PTI + DragGAN

vhsven

2023-07-15

I came across a tool called DragGAN this weekend. Although GANs are somewhat outdated, the fun example videos triggered me to play with the technique for a bit. Running the provided demos is very easy in Google Colab. The only hiccup I experienced was that I had to manually upload the StyleGAN-Human model to Colab to add it to the GUI list. It is not included in the original download script.

DragGAN
- edit StyleGAN images by "dragging" points from 1 spot to another
- https://arxiv.org/abs/2305.10973
- https://github.com/XingangPan/DragGAN
Pivotal Tuning Inversion (PTI)
- enables StyleGAN editing on non-GAN-generated images
- https://arxiv.org/abs/2106.05744
- https://github.com/danielroich/PTI

The DragGAN tutorial suggests using the PTI technique to use it own custom images. There are however no detailed instructions on how to combine the two techniques and pass the correct information between them. This notebook shows how it can be done. It can run in Google Colab on a T4 GPU.
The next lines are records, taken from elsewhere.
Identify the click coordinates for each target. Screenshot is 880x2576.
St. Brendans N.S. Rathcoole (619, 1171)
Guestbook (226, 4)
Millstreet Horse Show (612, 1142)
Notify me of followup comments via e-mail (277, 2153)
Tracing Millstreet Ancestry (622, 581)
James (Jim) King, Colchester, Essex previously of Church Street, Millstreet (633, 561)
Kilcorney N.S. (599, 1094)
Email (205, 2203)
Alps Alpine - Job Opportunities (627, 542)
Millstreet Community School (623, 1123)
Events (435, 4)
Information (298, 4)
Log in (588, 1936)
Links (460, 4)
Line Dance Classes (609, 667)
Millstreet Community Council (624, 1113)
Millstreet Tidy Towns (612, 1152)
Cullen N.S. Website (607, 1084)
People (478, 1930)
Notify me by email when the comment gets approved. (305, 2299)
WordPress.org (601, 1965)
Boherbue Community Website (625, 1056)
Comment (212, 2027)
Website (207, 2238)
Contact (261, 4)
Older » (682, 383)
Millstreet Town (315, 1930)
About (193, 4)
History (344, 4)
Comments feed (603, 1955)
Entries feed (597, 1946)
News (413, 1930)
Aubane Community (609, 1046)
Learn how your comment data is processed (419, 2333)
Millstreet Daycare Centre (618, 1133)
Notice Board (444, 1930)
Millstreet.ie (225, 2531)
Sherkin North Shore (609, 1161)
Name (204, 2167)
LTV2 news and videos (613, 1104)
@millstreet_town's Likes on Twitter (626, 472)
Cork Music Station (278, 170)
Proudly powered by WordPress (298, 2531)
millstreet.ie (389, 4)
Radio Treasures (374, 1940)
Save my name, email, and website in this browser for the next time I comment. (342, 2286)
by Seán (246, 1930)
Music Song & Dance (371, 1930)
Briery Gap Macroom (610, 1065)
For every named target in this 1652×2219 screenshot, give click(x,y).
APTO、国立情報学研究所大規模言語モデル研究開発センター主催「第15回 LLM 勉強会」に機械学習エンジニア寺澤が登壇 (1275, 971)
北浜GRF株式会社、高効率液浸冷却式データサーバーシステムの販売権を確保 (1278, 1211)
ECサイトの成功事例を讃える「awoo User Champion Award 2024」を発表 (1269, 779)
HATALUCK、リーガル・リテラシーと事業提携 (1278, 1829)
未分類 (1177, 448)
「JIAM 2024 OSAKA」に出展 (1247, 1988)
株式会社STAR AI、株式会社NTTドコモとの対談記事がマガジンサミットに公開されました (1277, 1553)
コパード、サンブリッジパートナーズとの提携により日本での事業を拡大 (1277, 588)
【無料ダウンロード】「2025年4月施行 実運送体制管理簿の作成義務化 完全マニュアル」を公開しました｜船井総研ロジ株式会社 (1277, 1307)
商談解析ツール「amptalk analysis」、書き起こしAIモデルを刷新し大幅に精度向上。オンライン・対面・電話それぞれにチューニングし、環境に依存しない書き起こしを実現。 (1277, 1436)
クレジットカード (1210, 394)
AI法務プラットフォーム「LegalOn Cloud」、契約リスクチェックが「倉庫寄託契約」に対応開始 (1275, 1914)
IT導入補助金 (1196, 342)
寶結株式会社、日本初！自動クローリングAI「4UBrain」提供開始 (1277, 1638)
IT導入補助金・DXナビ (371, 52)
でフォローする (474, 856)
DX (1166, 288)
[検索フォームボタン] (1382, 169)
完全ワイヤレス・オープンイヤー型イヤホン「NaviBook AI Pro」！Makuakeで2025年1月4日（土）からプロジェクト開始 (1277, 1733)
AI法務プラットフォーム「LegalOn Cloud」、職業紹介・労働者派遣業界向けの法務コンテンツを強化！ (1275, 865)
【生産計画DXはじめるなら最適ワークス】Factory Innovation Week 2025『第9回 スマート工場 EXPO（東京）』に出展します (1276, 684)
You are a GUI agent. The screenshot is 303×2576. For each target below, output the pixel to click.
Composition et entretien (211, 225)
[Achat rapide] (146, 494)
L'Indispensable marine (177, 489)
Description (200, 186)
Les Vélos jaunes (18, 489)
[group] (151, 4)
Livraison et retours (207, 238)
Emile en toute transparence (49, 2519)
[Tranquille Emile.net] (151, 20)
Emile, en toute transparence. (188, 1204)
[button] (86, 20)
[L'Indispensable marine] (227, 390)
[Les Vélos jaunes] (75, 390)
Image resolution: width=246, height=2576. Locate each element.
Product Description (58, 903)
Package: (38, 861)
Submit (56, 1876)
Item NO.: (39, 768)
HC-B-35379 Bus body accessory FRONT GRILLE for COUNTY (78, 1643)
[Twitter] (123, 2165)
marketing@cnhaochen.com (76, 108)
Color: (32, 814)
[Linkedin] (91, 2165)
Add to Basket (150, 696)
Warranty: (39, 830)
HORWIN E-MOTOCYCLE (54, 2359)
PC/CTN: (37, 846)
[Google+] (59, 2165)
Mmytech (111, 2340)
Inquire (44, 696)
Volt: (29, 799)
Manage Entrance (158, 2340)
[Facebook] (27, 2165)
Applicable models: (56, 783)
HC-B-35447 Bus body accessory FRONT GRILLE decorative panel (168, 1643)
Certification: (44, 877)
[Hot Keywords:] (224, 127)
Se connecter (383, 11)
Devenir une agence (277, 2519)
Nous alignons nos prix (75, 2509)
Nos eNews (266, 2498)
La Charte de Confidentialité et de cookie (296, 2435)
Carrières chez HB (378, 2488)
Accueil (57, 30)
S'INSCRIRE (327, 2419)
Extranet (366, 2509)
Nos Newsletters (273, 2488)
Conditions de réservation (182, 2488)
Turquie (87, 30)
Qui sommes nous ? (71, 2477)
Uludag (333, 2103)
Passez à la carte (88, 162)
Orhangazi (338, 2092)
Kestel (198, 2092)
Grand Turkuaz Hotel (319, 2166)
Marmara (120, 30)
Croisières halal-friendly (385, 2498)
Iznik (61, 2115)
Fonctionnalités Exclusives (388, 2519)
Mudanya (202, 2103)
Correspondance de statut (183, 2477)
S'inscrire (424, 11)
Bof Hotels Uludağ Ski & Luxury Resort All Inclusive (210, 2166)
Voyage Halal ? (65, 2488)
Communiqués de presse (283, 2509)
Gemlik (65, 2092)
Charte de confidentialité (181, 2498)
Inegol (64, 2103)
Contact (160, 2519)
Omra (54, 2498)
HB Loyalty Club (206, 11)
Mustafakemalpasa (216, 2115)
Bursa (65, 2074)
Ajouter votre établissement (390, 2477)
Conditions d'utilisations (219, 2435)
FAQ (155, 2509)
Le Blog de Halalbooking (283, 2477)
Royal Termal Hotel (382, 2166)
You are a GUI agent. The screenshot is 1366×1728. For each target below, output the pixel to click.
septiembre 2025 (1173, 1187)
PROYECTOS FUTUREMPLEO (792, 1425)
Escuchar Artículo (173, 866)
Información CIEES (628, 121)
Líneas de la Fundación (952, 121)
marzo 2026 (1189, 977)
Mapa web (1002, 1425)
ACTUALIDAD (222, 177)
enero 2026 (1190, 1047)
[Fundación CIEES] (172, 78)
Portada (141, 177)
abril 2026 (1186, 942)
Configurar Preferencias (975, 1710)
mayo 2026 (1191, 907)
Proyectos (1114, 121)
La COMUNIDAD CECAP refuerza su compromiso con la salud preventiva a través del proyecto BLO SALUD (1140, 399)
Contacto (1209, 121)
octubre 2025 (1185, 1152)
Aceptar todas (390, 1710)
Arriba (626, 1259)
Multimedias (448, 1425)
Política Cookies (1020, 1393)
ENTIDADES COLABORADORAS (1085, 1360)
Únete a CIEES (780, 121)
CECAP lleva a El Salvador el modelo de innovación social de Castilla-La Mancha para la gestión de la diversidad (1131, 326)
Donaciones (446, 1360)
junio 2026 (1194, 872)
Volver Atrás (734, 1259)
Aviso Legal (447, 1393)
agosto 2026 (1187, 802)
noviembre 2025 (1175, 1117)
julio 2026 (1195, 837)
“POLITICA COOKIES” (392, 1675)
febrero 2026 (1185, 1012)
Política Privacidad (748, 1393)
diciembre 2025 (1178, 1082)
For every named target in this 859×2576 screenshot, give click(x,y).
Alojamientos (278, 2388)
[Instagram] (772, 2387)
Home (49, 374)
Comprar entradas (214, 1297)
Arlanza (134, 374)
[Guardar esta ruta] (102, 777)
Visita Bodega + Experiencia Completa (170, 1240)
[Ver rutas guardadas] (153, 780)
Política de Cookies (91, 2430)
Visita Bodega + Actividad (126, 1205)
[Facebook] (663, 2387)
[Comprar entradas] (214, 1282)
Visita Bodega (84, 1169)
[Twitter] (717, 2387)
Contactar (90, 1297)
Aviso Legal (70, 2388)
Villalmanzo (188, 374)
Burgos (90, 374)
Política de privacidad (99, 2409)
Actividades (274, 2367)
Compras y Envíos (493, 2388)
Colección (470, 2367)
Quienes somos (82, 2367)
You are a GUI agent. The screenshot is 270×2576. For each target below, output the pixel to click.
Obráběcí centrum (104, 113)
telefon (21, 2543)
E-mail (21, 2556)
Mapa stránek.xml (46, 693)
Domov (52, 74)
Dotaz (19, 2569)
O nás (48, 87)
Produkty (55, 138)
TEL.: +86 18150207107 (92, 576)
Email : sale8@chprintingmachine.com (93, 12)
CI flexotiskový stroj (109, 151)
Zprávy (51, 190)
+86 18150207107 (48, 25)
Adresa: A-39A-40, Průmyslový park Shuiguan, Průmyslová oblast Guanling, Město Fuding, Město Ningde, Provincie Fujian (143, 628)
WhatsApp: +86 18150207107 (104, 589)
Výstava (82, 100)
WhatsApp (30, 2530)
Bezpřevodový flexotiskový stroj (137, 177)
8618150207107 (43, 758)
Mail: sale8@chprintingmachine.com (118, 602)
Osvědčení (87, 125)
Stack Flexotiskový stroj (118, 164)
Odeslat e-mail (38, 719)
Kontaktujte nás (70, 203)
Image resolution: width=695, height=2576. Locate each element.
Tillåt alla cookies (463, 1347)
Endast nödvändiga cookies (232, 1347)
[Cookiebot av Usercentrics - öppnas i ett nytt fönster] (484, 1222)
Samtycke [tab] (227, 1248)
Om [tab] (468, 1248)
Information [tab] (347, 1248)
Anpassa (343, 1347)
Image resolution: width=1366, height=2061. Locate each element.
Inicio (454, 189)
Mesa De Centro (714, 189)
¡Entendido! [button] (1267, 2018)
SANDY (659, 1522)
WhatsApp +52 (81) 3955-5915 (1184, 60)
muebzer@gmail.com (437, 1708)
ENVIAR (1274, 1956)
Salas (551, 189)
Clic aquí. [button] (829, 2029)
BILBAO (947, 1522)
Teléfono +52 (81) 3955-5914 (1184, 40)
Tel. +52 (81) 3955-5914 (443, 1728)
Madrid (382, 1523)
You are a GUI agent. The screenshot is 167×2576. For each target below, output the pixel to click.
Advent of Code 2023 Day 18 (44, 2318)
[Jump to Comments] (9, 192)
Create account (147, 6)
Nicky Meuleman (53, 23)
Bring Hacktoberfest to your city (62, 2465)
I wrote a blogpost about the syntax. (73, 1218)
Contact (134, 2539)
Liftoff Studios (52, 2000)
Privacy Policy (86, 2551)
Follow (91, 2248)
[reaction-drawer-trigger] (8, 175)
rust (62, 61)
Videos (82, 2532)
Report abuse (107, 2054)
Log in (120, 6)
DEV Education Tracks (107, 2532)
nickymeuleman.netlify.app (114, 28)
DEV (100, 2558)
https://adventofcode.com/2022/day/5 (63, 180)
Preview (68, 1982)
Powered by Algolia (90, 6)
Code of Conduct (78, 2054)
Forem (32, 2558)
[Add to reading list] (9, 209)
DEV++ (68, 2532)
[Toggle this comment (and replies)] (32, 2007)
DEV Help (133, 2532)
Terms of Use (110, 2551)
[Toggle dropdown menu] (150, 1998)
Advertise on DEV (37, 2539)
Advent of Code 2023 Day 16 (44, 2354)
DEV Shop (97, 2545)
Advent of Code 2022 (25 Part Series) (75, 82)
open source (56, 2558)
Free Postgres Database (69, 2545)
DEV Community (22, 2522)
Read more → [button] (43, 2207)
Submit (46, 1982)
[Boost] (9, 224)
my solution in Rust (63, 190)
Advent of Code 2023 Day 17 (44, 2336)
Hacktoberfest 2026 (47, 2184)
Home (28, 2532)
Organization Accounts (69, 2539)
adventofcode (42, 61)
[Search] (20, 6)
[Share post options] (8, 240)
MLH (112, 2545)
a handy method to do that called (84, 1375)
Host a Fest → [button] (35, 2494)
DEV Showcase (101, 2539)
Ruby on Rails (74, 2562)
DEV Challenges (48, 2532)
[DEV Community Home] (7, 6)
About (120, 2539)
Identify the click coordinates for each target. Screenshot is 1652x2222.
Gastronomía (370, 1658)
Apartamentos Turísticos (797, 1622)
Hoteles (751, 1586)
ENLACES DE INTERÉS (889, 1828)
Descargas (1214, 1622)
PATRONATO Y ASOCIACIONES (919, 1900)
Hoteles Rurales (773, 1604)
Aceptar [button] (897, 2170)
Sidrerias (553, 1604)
Note that the basemodel we use here is stylegan2_ada_ffhq which has been trained on Flickr Faces HD (FFHD). As such, it will only work on pictures of faces.

In [1]:

from pydrive.auth import GoogleAuth
from pydrive.drive import GoogleDrive
from google.colab import auth
from oauth2client.client import GoogleCredentials

class Downloader(object):
    def __init__(self, use_pydrive):
        self.use_pydrive = use_pydrive

        if self.use_pydrive:
            self.authenticate()

    def authenticate(self):
        auth.authenticate_user()
        gauth = GoogleAuth()
        gauth.credentials = GoogleCredentials.get_application_default()
        self.drive = GoogleDrive(gauth)

    def download_file(self, file_id, file_dst):
        if self.use_pydrive:
            downloaded = self.drive.CreateFile({'id':file_id})
            downloaded.FetchMetadata(fetch_all=True)
            downloaded.GetContentFile(file_dst)
        else:
            !gdown --id $file_id -O $file_dst

downloader = Downloader(True)

Step 1 - Install Packages required by PTI¶

In [ ]:

!pip install lpips wandb

# used for faster inference of StyleGAN by enabling C++ code compilation
!wget https://github.com/ninja-build/ninja/releases/download/v1.8.2/ninja-linux.zip
!sudo unzip ninja-linux.zip -d /usr/local/bin/
!sudo update-alternatives --install /usr/bin/ninja ninja /usr/local/bin/ninja 1 --force

Step 2 - Download Pretrained models¶

In [ ]:

!git clone https://github.com/XingangPan/DragGAN.git

In [ ]:

!git clone https://github.com/danielroich/PTI.git
%cd /content/PTI/
!git checkout da94d59d15d94822e95840ab5a0aa9ba1a19c851

In [10]:

import os
image_dir_name = 'image'
os.makedirs(f'./{image_dir_name}_original', exist_ok=True)
os.makedirs(f'./{image_dir_name}_processed', exist_ok=True)
save_path = "pretrained_models"
os.makedirs(save_path, exist_ok=True)

In [11]:

downloader.download_file("125OG7SMkXI-Kf2aqiwLLHyCvSW-gZk3M", os.path.join(save_path, 'ffhq.pkl'))

In [12]:

downloader.download_file("1xPmn19T6Bdd-_RfCVlgNBbfYoh1muYxR", os.path.join(save_path, 'align.dat'))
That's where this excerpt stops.